4° L'article 29 " Promouvoir la qualité de la dispensation, l'accompagnement des patients majeurs atteints de pathologies chroniques et la participation à des actions de prévention ou de dépistage " devenu l'article 28 est ainsi rédigé :
" Article 28 : Mise en place de la rémunération relative à l'accompagnement des patients atteints de pathologies chroniques
" 28.1. Accompagner les patients sous anticoagulants oraux et prévenir les risques iatrogéniques
" Les parties signataires s'accordent sur l'importance de l'accompagnement par le pharmacien des patients nécessitant un traitement au long cours d'anticoagulants oraux pour prévenir les risques iatrogéniques.
" Les parties signataires reconnaissent la nécessité de s'assurer de la bonne observance du traitement par les patients concernés, de manière à favoriser son efficacité à long terme et une prise en charge optimisée.

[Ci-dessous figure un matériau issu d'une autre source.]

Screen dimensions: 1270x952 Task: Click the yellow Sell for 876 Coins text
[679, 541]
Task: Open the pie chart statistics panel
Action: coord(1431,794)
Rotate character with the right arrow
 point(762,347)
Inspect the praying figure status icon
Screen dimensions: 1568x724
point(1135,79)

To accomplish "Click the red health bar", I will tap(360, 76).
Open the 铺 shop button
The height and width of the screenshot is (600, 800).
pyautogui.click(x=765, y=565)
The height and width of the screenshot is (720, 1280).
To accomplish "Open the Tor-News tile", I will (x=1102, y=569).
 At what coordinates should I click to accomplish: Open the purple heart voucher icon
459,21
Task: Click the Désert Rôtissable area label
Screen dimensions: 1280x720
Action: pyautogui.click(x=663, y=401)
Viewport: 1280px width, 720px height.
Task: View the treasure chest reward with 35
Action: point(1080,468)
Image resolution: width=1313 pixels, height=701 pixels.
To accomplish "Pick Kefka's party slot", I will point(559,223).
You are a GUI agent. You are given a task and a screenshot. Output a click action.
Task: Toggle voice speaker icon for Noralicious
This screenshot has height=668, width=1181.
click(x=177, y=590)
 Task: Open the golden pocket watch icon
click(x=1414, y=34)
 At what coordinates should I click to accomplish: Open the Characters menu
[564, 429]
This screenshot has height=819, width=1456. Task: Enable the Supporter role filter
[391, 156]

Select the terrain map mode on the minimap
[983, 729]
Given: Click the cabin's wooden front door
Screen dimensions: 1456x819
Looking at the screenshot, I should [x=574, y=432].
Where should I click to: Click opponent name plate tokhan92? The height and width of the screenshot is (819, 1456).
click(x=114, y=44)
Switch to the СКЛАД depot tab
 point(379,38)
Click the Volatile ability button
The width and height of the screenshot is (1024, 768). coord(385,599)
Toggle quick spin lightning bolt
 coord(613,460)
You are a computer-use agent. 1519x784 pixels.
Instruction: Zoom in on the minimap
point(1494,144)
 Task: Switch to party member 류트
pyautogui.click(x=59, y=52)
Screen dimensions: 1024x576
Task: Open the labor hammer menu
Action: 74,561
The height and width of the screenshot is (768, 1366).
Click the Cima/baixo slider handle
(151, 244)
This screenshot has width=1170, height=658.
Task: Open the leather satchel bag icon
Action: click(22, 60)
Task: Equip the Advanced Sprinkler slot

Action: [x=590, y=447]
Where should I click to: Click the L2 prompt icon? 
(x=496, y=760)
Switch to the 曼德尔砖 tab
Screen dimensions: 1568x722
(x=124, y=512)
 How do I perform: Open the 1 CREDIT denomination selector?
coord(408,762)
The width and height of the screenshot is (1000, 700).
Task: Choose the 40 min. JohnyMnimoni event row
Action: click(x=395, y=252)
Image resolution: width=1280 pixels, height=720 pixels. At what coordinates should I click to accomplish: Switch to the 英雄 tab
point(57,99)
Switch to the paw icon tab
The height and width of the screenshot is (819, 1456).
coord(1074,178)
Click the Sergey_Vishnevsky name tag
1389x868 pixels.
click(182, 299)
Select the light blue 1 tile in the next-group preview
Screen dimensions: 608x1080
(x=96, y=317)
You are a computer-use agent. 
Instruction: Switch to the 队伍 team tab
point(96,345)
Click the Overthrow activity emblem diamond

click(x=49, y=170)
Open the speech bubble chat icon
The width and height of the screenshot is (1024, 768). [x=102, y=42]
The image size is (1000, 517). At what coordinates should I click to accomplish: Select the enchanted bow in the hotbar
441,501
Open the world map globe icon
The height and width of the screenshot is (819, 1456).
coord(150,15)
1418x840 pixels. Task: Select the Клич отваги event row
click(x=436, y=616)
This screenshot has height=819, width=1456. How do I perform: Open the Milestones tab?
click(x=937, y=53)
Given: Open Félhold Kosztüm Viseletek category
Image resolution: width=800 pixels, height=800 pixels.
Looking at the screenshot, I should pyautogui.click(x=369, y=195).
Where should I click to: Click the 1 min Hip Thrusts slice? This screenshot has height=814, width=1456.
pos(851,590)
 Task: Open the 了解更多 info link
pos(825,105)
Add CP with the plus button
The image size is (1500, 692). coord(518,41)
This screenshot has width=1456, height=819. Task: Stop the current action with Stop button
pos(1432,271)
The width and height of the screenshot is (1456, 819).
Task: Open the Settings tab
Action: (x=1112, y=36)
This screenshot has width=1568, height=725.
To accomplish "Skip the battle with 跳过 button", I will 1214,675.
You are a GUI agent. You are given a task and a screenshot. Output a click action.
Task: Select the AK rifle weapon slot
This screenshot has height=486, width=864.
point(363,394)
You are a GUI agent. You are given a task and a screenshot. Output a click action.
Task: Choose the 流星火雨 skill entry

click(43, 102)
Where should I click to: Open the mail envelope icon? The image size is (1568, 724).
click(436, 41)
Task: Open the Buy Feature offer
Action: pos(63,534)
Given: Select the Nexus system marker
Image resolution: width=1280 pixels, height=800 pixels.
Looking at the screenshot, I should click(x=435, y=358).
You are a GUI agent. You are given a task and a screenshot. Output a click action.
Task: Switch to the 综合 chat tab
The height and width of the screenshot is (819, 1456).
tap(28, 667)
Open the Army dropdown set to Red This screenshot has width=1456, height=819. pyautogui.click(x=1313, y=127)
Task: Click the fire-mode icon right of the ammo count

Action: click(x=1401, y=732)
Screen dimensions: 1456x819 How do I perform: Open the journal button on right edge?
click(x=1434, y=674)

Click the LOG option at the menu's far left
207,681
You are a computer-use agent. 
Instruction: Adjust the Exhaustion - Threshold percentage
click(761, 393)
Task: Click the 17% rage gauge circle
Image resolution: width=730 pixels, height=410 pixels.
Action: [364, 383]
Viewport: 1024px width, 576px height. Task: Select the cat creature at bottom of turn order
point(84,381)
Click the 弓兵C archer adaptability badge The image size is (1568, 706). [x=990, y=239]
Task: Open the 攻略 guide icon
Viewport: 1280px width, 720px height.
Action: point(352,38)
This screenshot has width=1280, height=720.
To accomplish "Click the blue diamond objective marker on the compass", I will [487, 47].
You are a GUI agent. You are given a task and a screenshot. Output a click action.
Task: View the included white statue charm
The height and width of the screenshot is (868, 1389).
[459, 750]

" S'agissant des patients sous anticoagulants oraux d'action directe, les parties signataires considèrent que l'absence d'examen biologique de suivi du patient appelle à une vigilance renforcée sur les risques induits, notamment, pour les patients fragilisés et sur les signes évocateurs de surdosage ou de sous dosage.
" 28.1.1. Rôle du pharmacien
" Les parties signataires considèrent que l'implication des pharmaciens d'officine, en lien avec les médecins traitants, est de nature à améliorer l'observance des patients et à mieux prévenir les risques iatrogéniques liés aux anticoagulants.
" Pour être opérationnel, l'accompagnement par les pharmaciens des patients sous anticoagulants oraux doit s'appuyer sur des moyens issus tant de la coordination interprofessionnelle que de l'investissement du pharmacien dans les nouveaux modes de prise en charge du patient tels que définis au Titre I. Sur ce dernier point, l'accompagnement du pharmacien passe par :

" - la réalisation d'un entretien d'évaluation la première année avec pour objectif d'apprécier l'adhésion du patient au traitement qui lui a été prescrit. Le bilan de cet entretien doit permettre au pharmacien d'identifier le ou les axes...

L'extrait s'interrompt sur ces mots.